Paper details	Number of patients	Highest valproic acid level	Treatment offered	Clinical outcome
Spiller et al2	355	16 patients >850 μg/mL+2 patients >1,200 μg/mL	HD+l-Carnitine	SurvivedExpired
Ingels et al12	173	1 patient ≥ 800 μg/mL	AC+dialysis	Survived
Mestrović et al13	1	1,320 μg/mL	Naloxone bolusesImmediate HD	Survived
Nasa et al14	1	1,060 μg/mL	Naloxone, AC, dialysis	Survived

Abbreviations: AC, activated charcoal; HD, hemodialysis.

In our case, we used the three main interventions (multidose AC, l-carnitine, and HD) that have been reported in the literature. In regard to AC, one prospective observational study investigated its efficacy on VPA absorption in volunteers. The results showed a significant decrease in the peak serum level by 65%; P<0.01 when 50 g of AC was used within 5 minutes of ingestion. Compared to our case, AC was started within the first 30 minutes then multidoses of AC were continued; however, the levels continued to get higher, but we were unsure whether an increased level would have been reported higher if intervention was not started.8

The hypothesis behind the use of l-carnitine, our second intervention, is that VPA toxicity causes an inhibiting effect of carnitine synthesis during VPA toxicity by decreasing the concentration of α-ketoglutarate. Because of this, adding l-carnitine may increase the β-oxidation of VPA, thereby decreasing the production of toxic metabolites that may cause liver toxicity. In our scenario, treatment with l-carnitine started within the first 6 hours of toxicity, and we are of the opinion that despite a very high level of VPA and an increased level of ammonia, the liver function was treading a benign course, possibly due to the early use of l-carnitene.

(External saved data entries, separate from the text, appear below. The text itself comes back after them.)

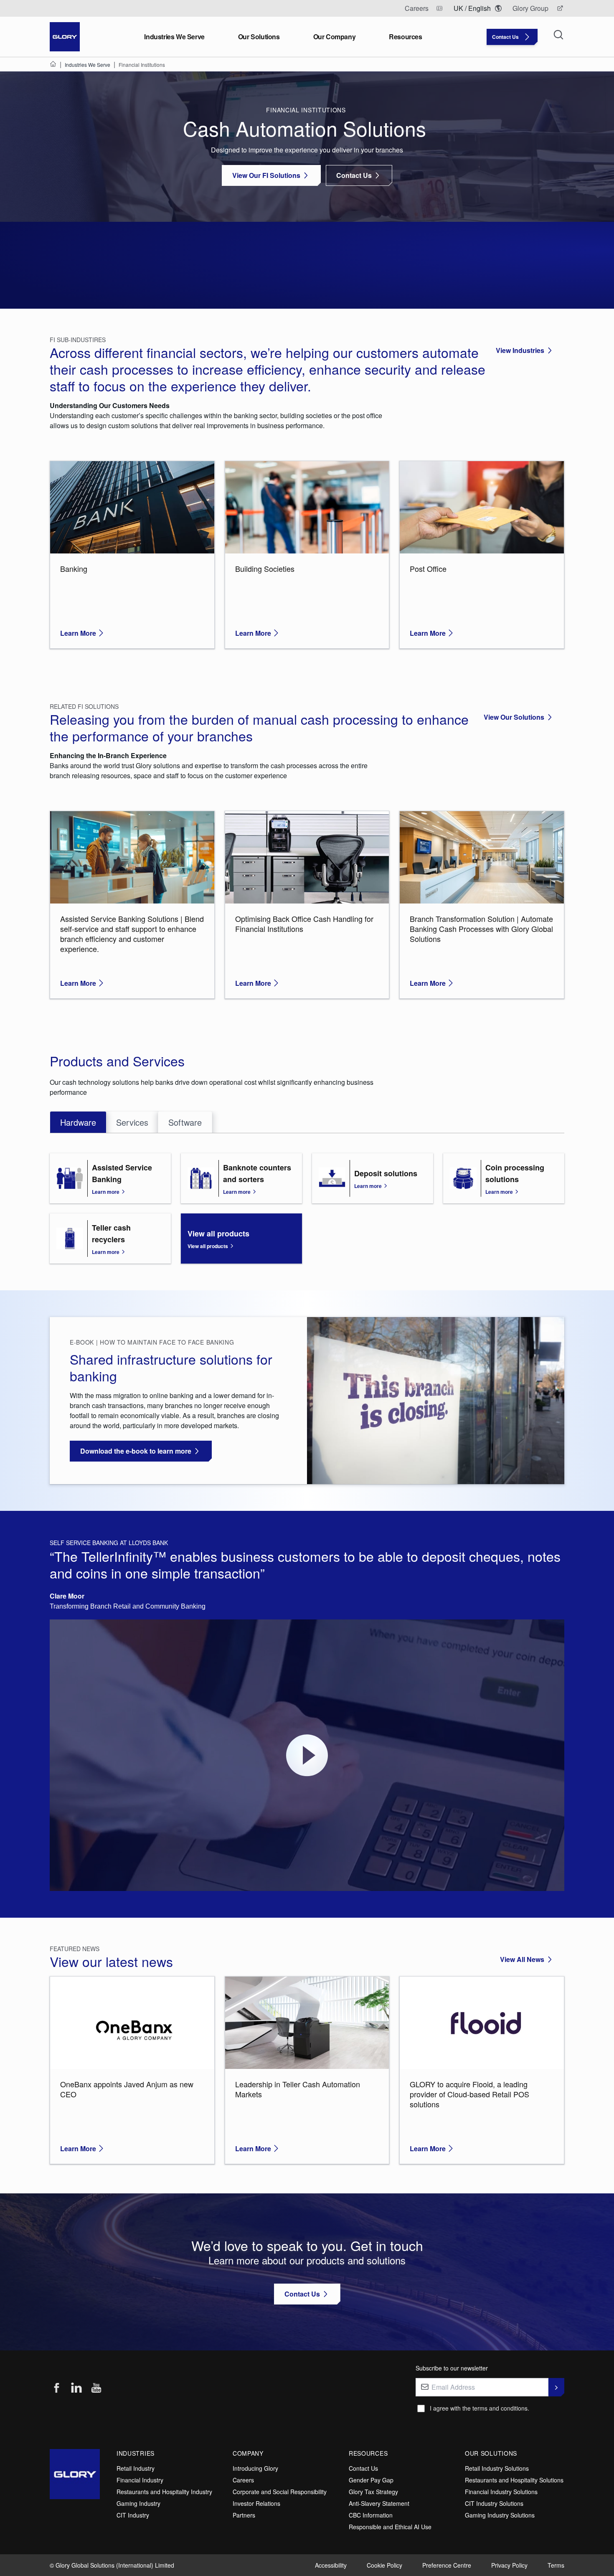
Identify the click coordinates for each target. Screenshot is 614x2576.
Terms (556, 2565)
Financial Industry (140, 2480)
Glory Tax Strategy (373, 2491)
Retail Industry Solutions (497, 2468)
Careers (243, 2480)
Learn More (78, 633)
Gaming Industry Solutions (500, 2515)
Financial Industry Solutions (501, 2491)
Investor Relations (256, 2503)
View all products (208, 1246)
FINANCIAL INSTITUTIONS (307, 110)
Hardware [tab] (78, 1122)
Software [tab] (185, 1122)
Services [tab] (132, 1122)
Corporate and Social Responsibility (280, 2491)
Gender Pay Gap (371, 2480)
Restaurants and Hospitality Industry (164, 2491)
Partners (244, 2515)
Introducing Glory (255, 2468)
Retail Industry (136, 2468)
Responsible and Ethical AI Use (390, 2527)
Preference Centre (446, 2565)
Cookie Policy (384, 2565)
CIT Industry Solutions (494, 2503)
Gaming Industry (138, 2503)
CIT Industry (133, 2515)
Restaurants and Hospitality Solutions (514, 2480)
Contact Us (363, 2468)
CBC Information (371, 2515)
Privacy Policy (509, 2565)
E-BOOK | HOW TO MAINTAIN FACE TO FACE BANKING (152, 1342)
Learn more (105, 1191)
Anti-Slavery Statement (379, 2503)
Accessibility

The last option for therapy used in managing our patient was HD. The role of HD in some overdoses is clearly studied, with proven efficacy. For VPA toxicity, the role of HD is not well defined. In our case, HD was started after almost 24 hours due to the continuous rise in the drug serum levels and worsening of our patient’s CNS function. Eight hours after starting HD in the form of CRRT, VPA levels dropped significantly to 417 µg/mL, and then treatment switched to intermittent HD and the levels dropped further to 94 µg/mL. We strongly believe that HD was the most effective intervention in the management of this patient and that it led to the rapid drop in her drug serum level and improvement of her clinical condition. For a drug to be dialyzable, it should be less protein bound. VPA at therapeutic levels is found to be ~90% plasma protein binding, but in the case of overdose or higher serum levels, the protein-binding property decreases and more of the drug is left free in the serum. In levels of >500 mg/L, possibly <10% is protein bound.9

Intermittent HD is the preferred modality of renal replacement therapy in VPA poisoning. If HD is not available, then intermittent hemoperfusion or CRRT is an acceptable alternative. The end point of HD includes clinical stabilization and VPA levels < 100 mg/L.9 As in many other cases of intoxication, it is important to monitor VPA levels after the cessation of HD, since redistribution of the medication can cause reemergence of toxicity.

Conclusion

We report a fortunate outcome for a case of a life-threatening intentional overdose of VPA. The patient showed progressive deterioration of her central neurological functions and was managed by a combination of supportive measures of airway protection, mechanical ventilation plus early decontamination with AC, l-carnitine therapy for her liver toxicity protection, and finally, extracorporeal therapy in the form of CRRT and intermittent HD. We believe that the early aggressive combination of these interventions had a great impact and led to a benign course for this patient during her ICU and hospital stay with complete recovery with no adverse sequelae.